In other words, the point to determine the minimum distance is not necessarily a point. The following three legends show the above conclusions:

Through the above conclusion, an algorithm based on the rotating jamming shell is naturally generated:

Considering the following algorithm, the input of the algorithm is a convex polygon p and q with M and N clockwise given vertices respectively.

1. ComputingPUpperYVertex with the smallest coordinate value (calledYminp) AndQUpperYThe vertex with the largest coordinate value (calledYmaxq).

2. PolygonYminpAndYmaxqConstruct two tangent linesLpAndSCSIPlace the corresponding polygon on their right side. In this caseLpAndSCSIHas different directions, andYminpAndYmaxqIt becomes a pair of vertex points between polygon.

3. Calculate the distance (Yminp,YmaxqAnd maintain it as the current minimum value.

4. Rotate parallel lines clockwise at the same time until one of them overlaps with the edges of the polygon.

5. If there is only one line that overlaps with the edge, you only need to calculate the distance between the vertex-edge pair and the vertex-vertex pair. Both of them are compared with the current minimum value. If the current minimum value is smaller than the current minimum value, replace and update. If both tangent and edge overlap, the situation is more complicated.
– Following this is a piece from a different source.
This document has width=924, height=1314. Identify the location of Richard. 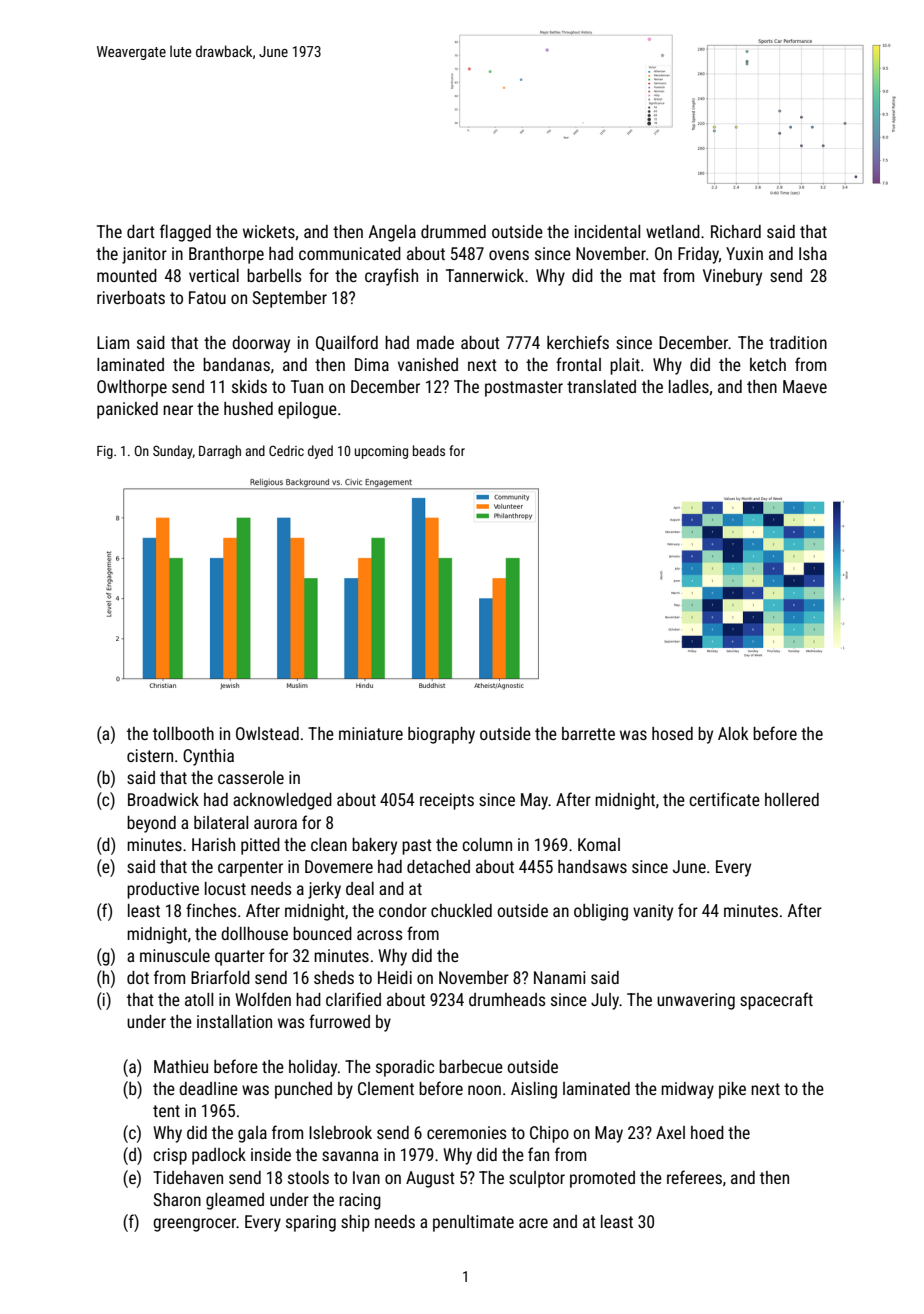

If the edges overlap, that is, you can construct a vertical line (but not at the vertex) that is mutually exceeded with the two edges, then the distance between the edges and edges is calculated. Otherwise, calculate the distance between the three new "vertex-vertex" pair vertex. All these distances are compared with the current minimum value,
If the value is smaller than the current minimum value, it is updated and replaced.

6. Repeat steps 4 and 5 until the new point is (Yminp,Ymaxq).

7. Minimum output distance.

The rotating jamming mode ensures that all pair of embedding points (and all possible sub-cases) are taken into account. In addition, the entire algorithm has a linear time complexity, because (except initialization), only operations with the same number of vertices need to be executed.

The problem of the minimum distance and the maximum distance shows that the rotary jamming model has different usage (compared with the previous problem of diameter and width ). This algorithm can be applied to the problem of two polygon.

The "minimum box" Problem (an external rectangle with the minimum area) shows the application of another rotating jamming case through two orthogonal tangent sets on the same polygon.